My door swung open hard enough to hit the wall. “Why the fuck is your light,” she trailed off. Her eyes, not on my bed, which is where I should have been, and where the thing had just been, but on me. They were not so much looking at me per se, as the growing wet spot that stretched from my crotch to the floor. “Did you piss your pants?” she said. A sneer began to creep across her face.”Oh your mom is gonna love this,” she informed the room, it was as if I wasn’t even there. Like I had somehow became nothing but a puddle. “What’s the matter little girl,” she mocked, “The monster under your bed try to get you?”

“I don’t know,” I replied. I know I saw what I saw but it made no sense at all.

“I’ll tell you what,” Nana said, “I’ll go check under your bed, and if I don’t find anything, you’re gonna be in so much trouble.”

She went over to the bed. I just stood there and watched. The wetness on my pants now starting to get cold. The puddle beneath me still warm. She lifted the blankets and threw them on the bed. “Nothing under there,” she smiled. She put her hand on the bed and bent over, looking beneath the bed itself, ”Come out monster monster monster,” she said. She went down to her knees and stuck an arm under the bed, pretending to search around for what she knew was not there. “See, there’s noth..” her words were drowned out by the liquid tearing sound. She started to scream words that weren’t really words. Her arm had come off at the shoulder and blood so red it looked black sprayed all over my room like a fire hose. I saw at least five tentacles, black shiny things, swing out with a precision unmatched by any animal I had ever seen, and take hold of her. She was now halfway under the bed, legs kicking for purchase, trying to backpedal, praying for escape, but there was no escape, not for her.

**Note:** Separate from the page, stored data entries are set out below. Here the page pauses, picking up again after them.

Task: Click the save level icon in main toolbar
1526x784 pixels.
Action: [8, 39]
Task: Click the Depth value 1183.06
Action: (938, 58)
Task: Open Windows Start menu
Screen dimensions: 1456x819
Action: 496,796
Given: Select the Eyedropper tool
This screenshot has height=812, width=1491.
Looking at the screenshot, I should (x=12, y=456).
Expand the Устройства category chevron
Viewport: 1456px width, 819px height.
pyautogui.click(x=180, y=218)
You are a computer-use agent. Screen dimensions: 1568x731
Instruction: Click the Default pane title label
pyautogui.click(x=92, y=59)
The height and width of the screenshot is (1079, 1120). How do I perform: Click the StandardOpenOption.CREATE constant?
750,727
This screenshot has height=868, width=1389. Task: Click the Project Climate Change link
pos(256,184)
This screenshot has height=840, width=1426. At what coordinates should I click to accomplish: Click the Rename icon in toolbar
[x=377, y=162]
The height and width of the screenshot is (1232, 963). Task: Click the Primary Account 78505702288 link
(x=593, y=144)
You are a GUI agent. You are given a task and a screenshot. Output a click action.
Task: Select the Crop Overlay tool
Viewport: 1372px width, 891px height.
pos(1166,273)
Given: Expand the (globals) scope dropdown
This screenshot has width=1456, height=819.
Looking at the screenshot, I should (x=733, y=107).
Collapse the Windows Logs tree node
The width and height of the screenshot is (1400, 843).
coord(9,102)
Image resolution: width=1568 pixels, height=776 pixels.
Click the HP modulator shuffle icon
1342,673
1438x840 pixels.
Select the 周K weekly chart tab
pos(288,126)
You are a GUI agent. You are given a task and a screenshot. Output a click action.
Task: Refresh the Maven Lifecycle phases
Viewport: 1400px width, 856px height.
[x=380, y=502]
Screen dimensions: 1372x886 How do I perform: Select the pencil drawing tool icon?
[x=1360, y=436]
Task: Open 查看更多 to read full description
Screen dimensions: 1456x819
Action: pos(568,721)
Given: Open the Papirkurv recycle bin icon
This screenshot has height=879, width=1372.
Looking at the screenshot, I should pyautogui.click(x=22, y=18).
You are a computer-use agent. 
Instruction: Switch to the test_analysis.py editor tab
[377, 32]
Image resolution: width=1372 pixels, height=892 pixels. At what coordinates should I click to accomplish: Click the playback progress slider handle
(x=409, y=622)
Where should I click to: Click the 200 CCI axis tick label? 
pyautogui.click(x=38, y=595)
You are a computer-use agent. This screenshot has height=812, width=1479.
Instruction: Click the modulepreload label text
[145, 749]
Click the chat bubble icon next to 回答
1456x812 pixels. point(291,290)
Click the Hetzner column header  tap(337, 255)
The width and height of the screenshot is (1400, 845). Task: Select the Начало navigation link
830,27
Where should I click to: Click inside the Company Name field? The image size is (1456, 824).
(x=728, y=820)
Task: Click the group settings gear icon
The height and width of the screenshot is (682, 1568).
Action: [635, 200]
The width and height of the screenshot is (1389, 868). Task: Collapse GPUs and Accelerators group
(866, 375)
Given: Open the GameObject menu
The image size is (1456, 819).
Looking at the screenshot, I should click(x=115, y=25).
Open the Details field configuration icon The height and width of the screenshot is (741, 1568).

The screaming stopped when her legs were so far under I could only see her feet. Her toe nails were a pretty blue, almost lost in the red streaks that were now a part of everything in my room. I heard terrible crunching sounds that could only be her bones. The thing was eating her alive. By the time I realized that the puddle I stood in had grown cold, her feet were disappearing into the darkness below the pale eye. It stared at me as it smacked and tore the flesh from her bones. Then, the eye closed, and all at once it was gone. My room looked like a scene from Guinea Pig, gore dripped from everything. But the thing was gone. And so was Nana.

I sat awake in the living room, the news on television. I wasn’t so much watching it as having it on for background noise. The sun started to rise and I knew I had to get ready for school. I hadn’t realized until just then that I was still in my urine soaked PJs. I tried to decide if I could even go back in my room to get clothing for school when I heard my mom coming up the stairs.

“Hey hun,” she called from the top of the stairs, “You’re up early.” I said nothing, I just stared at her blankly like I had been doing the TV all night. I didn’t know if I could trust my eyes, I didn’t know if I were awake, asleep, or insane. “Where’s Nana,” she asked me. I replied, “I don’t know.” She wasn’t even listening. She put her purse down and went on down the hall. “What do you want to wear to school today?” she asked, and went to open the door to my room. She looked back and I said, “I don’t know.” And then she opened the door.